ANA LAURA DE LELLA EZCURRA; MARIELA CHERTOFF; CARINA CINTIA FERRARI; MARIANA GRACIARENA; FERNANDO JUAN PITOSSI

NEUROBIOLOGY OF DISEASE

ACADEMIC PRESS INC ELSEVIER SCIENCE

Año: 2010 vol. 37 p. 630 - 640

0969-9961

Inflammation, and in particular microglia activation, is regarded as a constant component of brain pathology in Parkinson´s disease (PD). Microglial activation has been found in the substantia nigra (SN), one of the main brain regions affected in PD, for many years after the initiation of the disease. Although many studies point towards a deleterious role of inflammation on PD, the functional role of many of its main components has not been clarified yet. For example, tumor necrosis factor-alpha (TNF-a), a key pro-inflammatory cytokine, has been shown to exert toxic or no effects on the viability of dopaminergic neurons. No study has evaluated the effects of the long-lasting TNF-a expression in the SN, an experimental set-up most probably resembling the clinical situation. The aim of this study was to investigate the effects of the chronic expression of TNF-a in the adult SN at different time points.

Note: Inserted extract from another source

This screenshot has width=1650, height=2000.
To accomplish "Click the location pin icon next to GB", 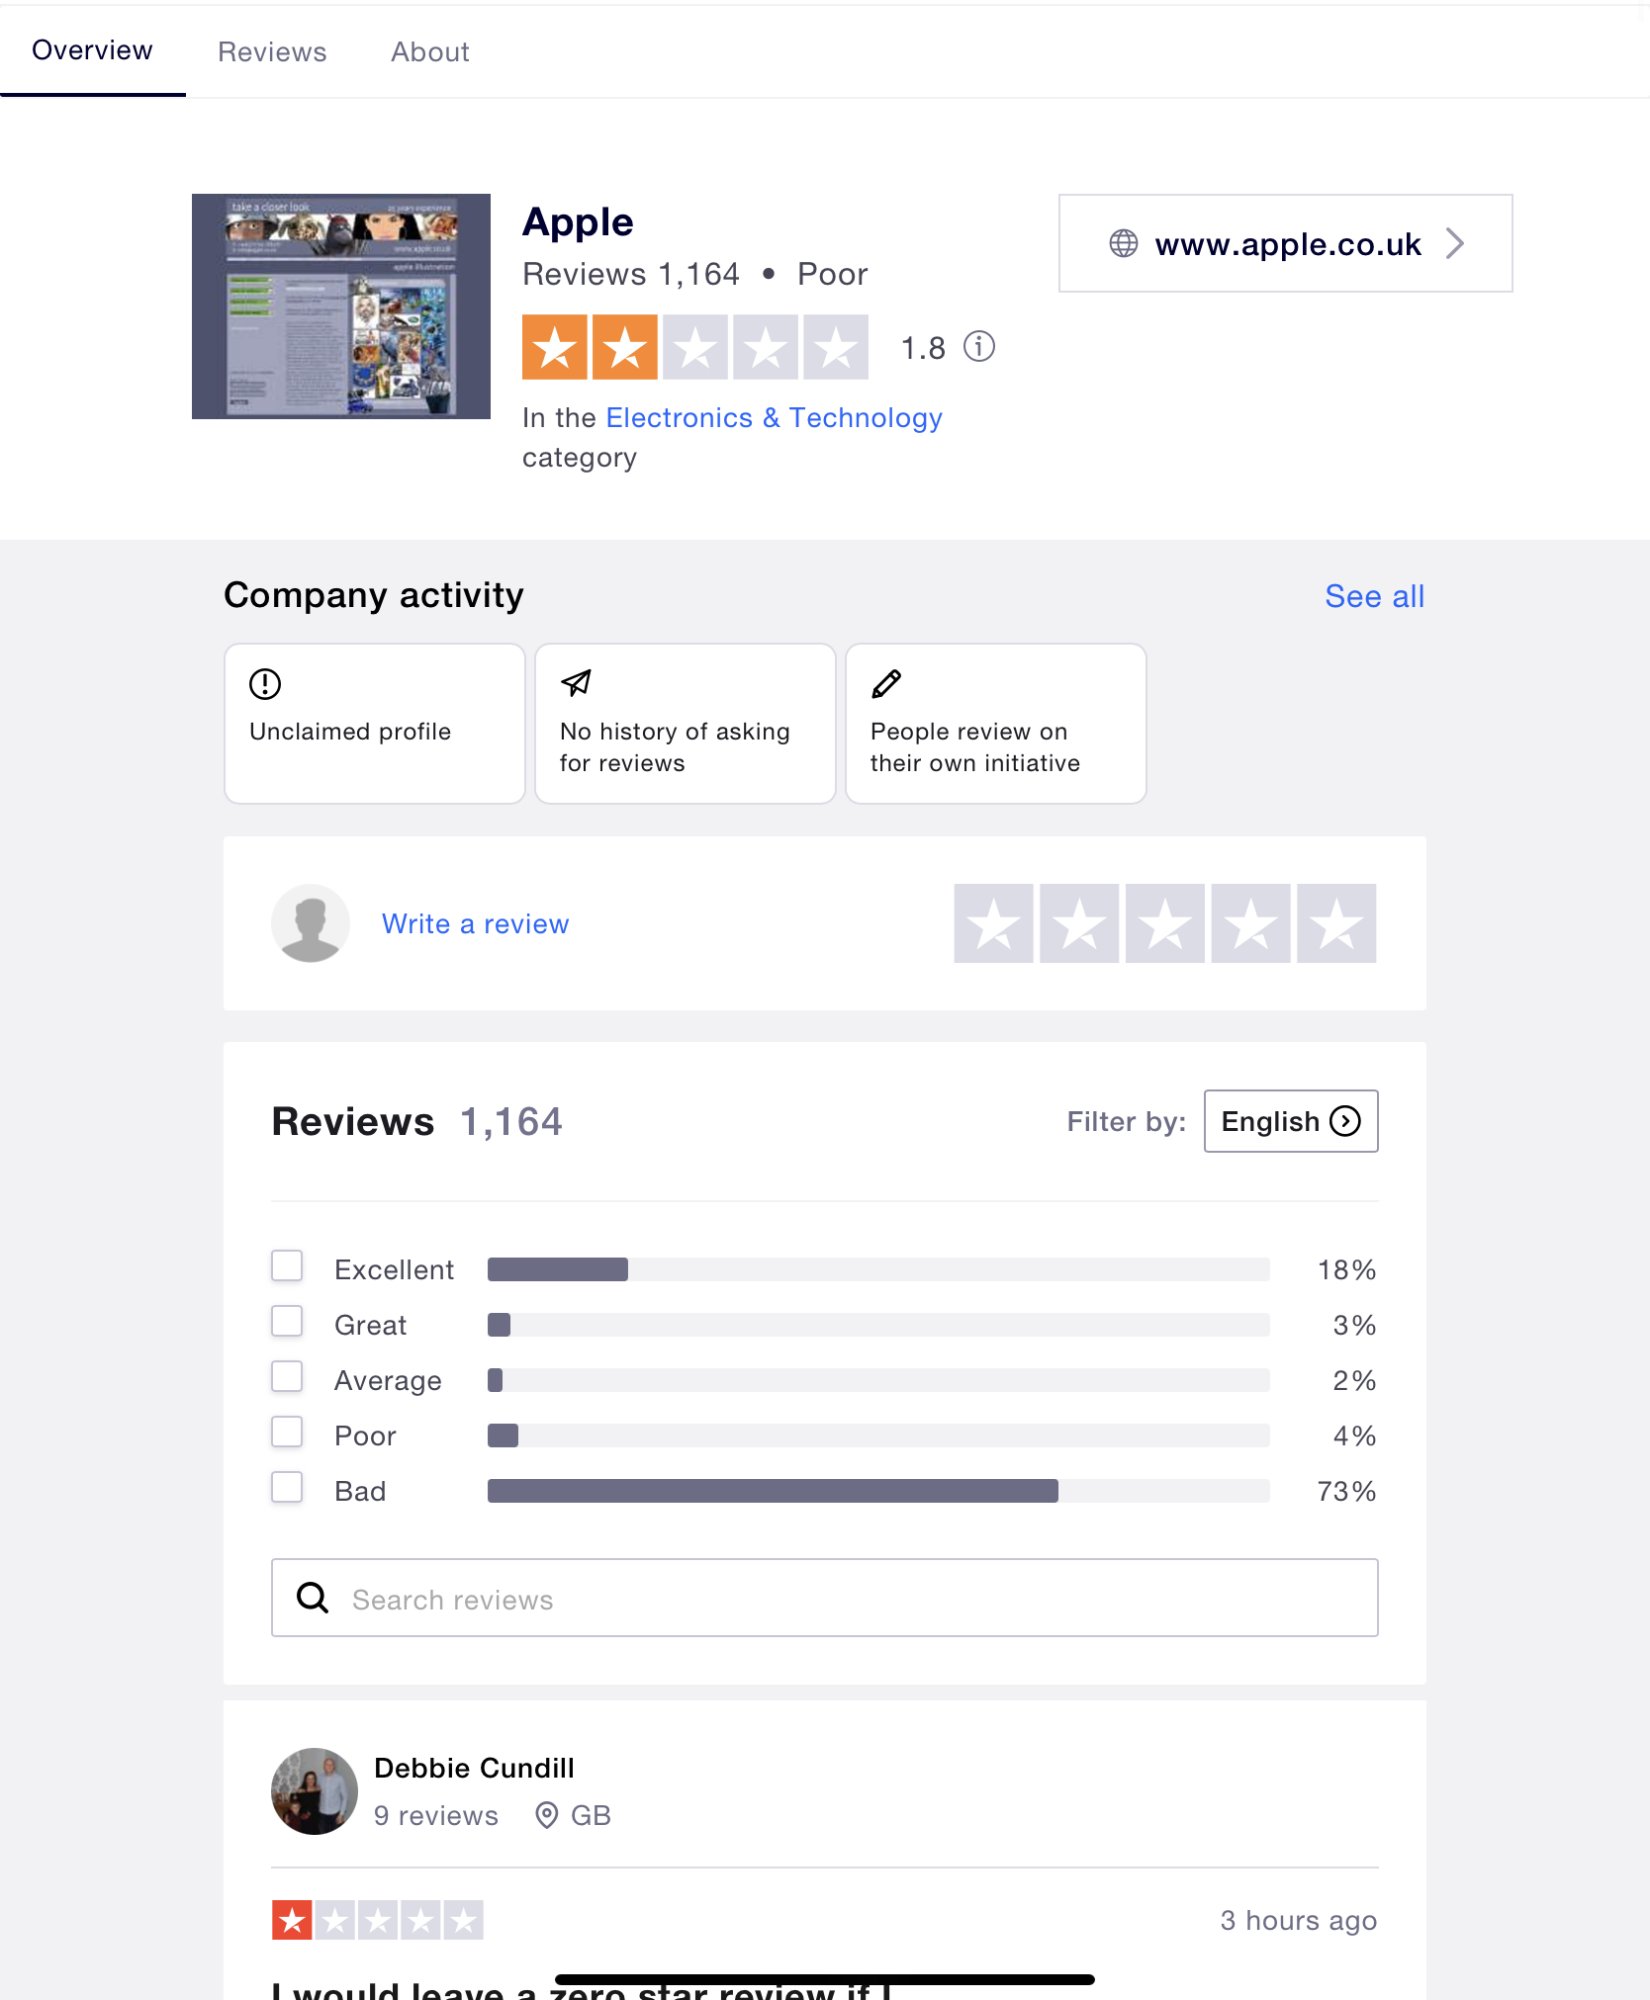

Adenoviral expression of low TNF-a levels (17-19 pg/mg) lasted for 14 days in the SN and did not induce interleukin-1beta (IL-1b) expression. Long-lasting TNF-a expression caused dopaminergic cell death from day 14, increasing at 21 and 28 days compared with control animals injected with adenovectors expressing b-galactosidase. TNF-a overexpression elicited irreversible, unilateral akinesia starting at 14 days, but not earlier. These effects were accompanied by microglial activation to stage 4 and/or monocyte/macrophage recruitment from the periphery from day 7 post adenovector inoculations. Thus, we conclude that extended duration of the expression of TNF-a is necessary and sufficient for a univocal toxic effect of TNF-a on dopaminergic neurons and motor disabilities. This study provides an animal model to study early events that lead to TNF-a-mediated neuronal demise in the SN. In addition, the cellular components of the inflammation elicited by TNF-a and the lack of IL-1b expression support the growing idea of a distinct cytokine network in the brain.